I like "negative one" myself, but when you make a mathematical statement that subverts the expectation of a reasonable answer (i.e., a non-integral number, negative number, etc.), then you've set yourself up for the punchline to be about that subverted expectation: i.e., you're telling a math joke. If that's not your goal, I think you have to evade math by answering the numeric question with a non-numeric answer — along the lines of "They don't" or "None" (or, alternatively and less iconoclastically, "one (X) to change the light and (Y) night guards to (do Z)". That signals an inversion without causing listeners' brains to break on math. (What does it mean to have "negative one" ponies changing a light bulb? Is that an imaginary number of imaginary ponies? [1])

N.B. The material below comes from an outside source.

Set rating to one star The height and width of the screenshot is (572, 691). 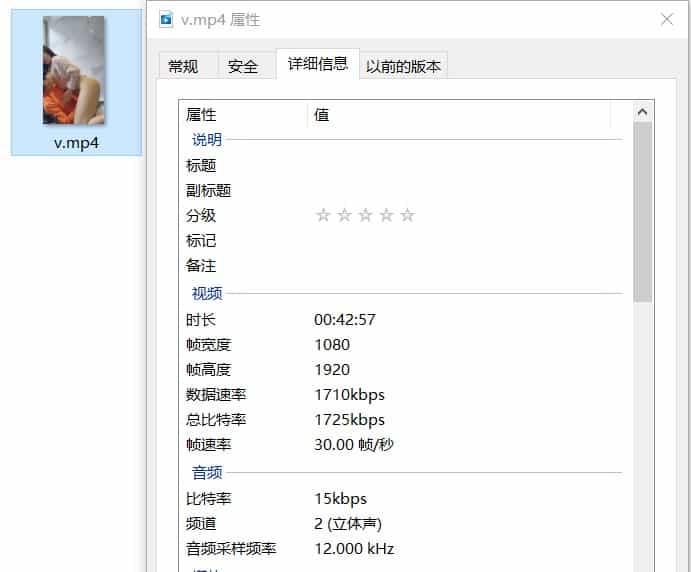coord(323,215)
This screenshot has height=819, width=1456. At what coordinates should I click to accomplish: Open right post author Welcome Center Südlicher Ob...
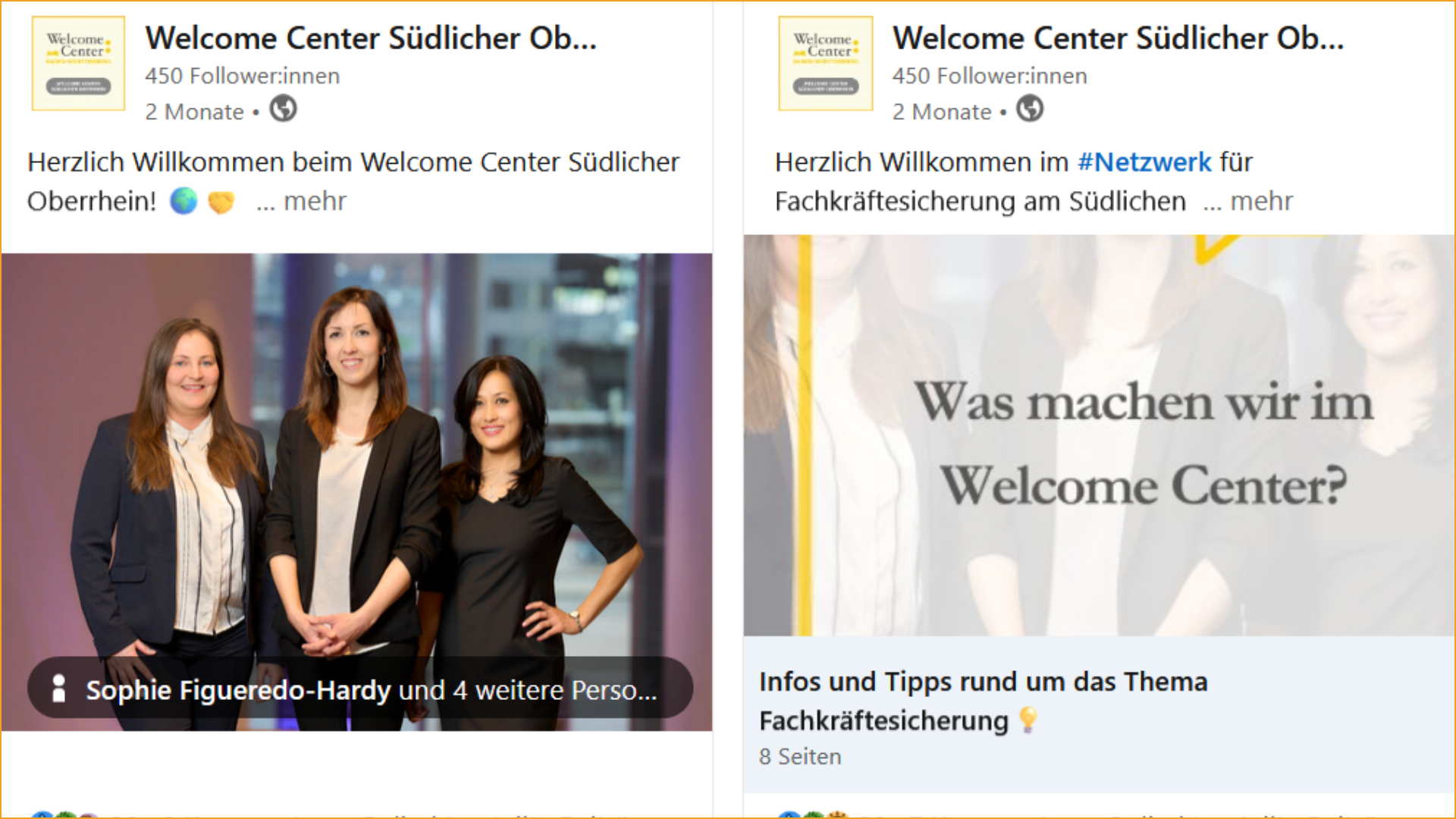[x=1118, y=38]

So the crux of your punchline is "Bright light offends Luna": good observation, and definitely subversive, challenging the notion that Night Guards would be changing bulbs at all. The question is, how do you get there? You want to deny the notion of lightbulb-changing Night Guards, but as above, mathing draws attention to itself. "None, bright light offends Luna" is the direct way, although you lose the implication of a Guardsmare getting punished.

That does suggest another angle, though. It's not that Night Guards can't change light bulbs, it's that they'd have to be stupid to do it, due to the itchweed the fact they're offending Luna. So another (overlong) way to restate the same concept without mathplay would be "One, but you have to find a stupid one, because bright light offends Luna".

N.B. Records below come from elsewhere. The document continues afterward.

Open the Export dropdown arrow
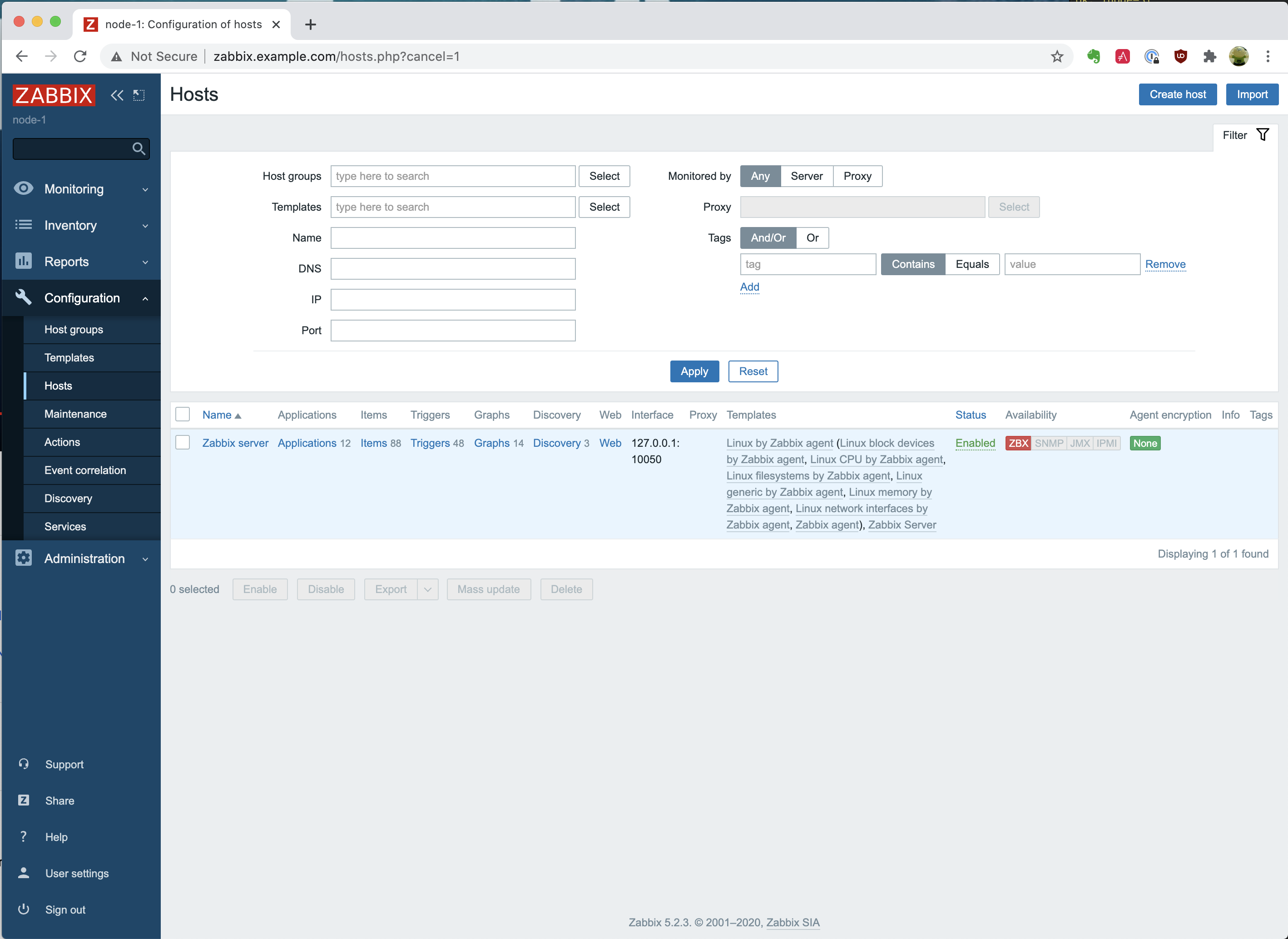Screen dimensions: 1288x939 point(427,589)
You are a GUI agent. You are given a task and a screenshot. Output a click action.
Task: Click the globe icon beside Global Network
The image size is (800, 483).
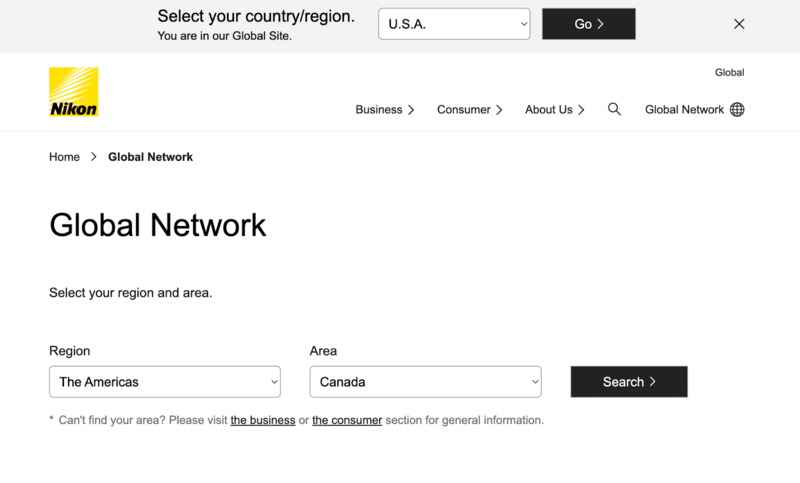(737, 110)
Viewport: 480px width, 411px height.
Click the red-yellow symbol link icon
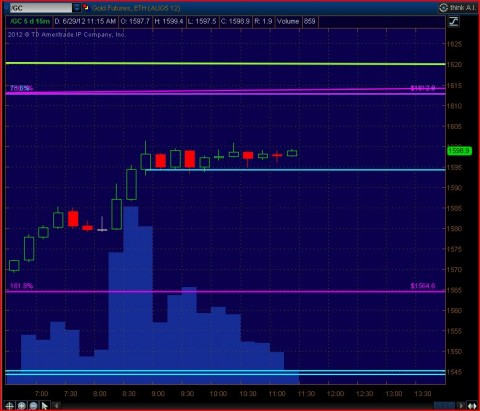click(x=86, y=7)
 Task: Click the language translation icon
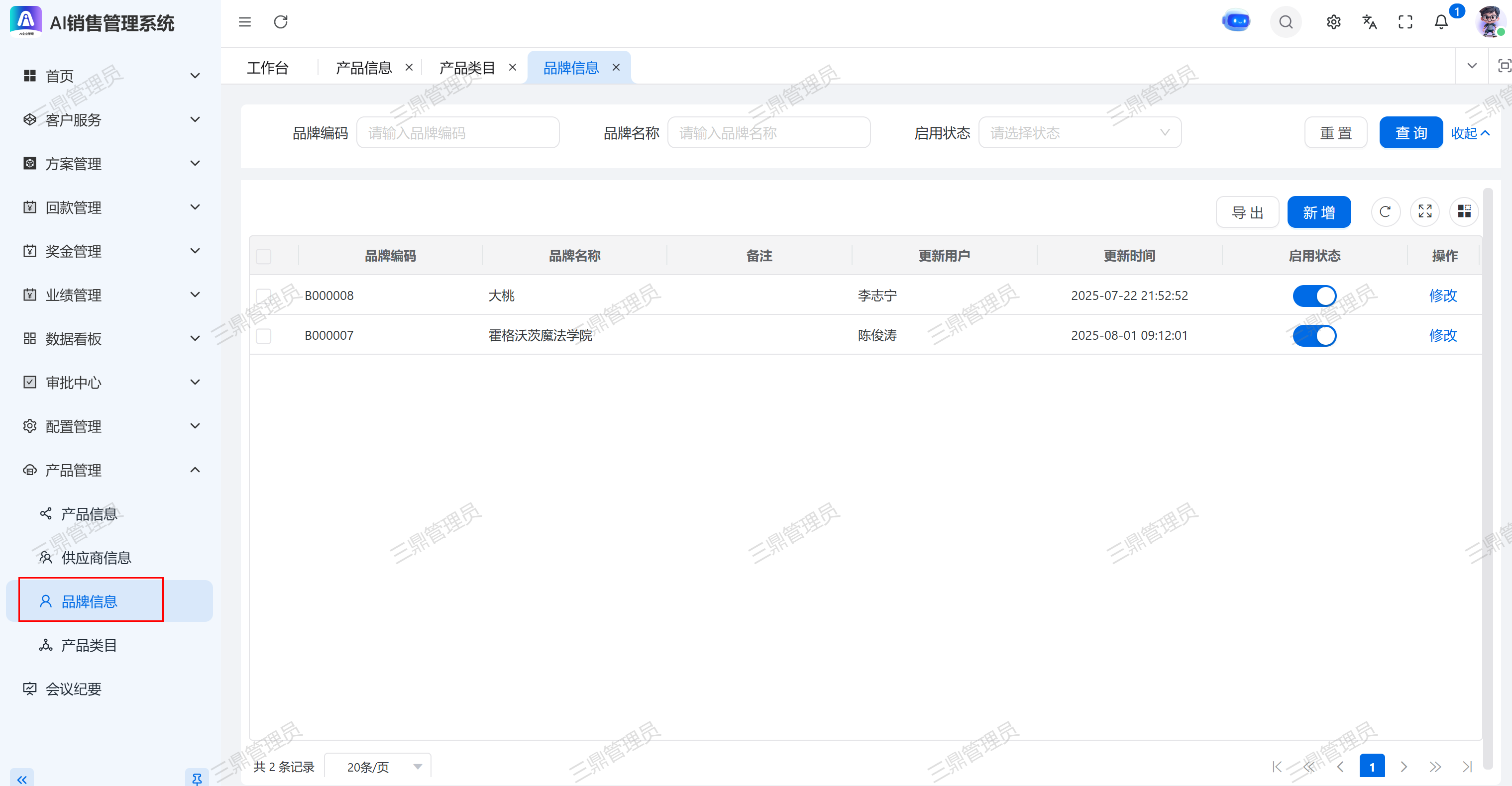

Weak, but deliberately so, because there's potential here and I want to leave you free to explore it. :twilightsmile: Draw attention to the parts that make a point or subvert expectations, and get through the rest as efficiently as you can while still flowing.

--
[1] I am not sorry for this even a little bit.

1280580
Okay, one punch-through-the-Internet coming up.

… There's some icon for that on the group moderator sidebar, right? How do I left-click that? My mouse is on the right side of my keyboard. I keep clicking the left side of the icon but it just opens up a little context menu and there's "Save As" and "Text-To-Speech" and "Launch Drone Swarm" and I don't even see your name.

1281122
Naw, you have to go through some third-party website to do that. It's called "PayPal" or something, and you enter a person's e-mail address and the the larger whole number you put in the box below it determines how hard they get punched.

Apropos of nothing, I changed my mind. Punch me hard.

One, if you've got a thousand years to wait.

Two: one to screw it in, the other to plug his ears for when Princess Luna thanks him. (Oh, that Royal Canterlot Voice....)
~alternately~
WE DECREE HENCEFORTH THAT THE ANSWER SHALL BE ONE!

Two, because the first one's hooves are slippery from sunblock lotion.

1281387
sIR YOU HAVE BEEN INTERNET PUNCHED IN THE INTERNET FACE

tHAT'LL EDUCATE YOU :ajsmug:

1282162
That worked... surprisingly well.

EDIT: I mean, er, "Ow."

One if you give her a mirror.
Two if they're small.
Three if they're kinky.
Four if you actually want light, but it's gonna shine out of a funny place.

1281387 I believe you meant PainPal, friend.

1853065
I assure you, the exchange that resulted from this conversation was anything but painful.

How many moonies does it take to screw in a magelight? One to screw it up, two to screw it over, three to screw it sideways, and four to FIUBAR.

So how many Moonies does it take to screw in a magelight?

None; by the time the Moonie gets there everything's already screwed.

2538948
Contest's long over, but that was still worth a grin!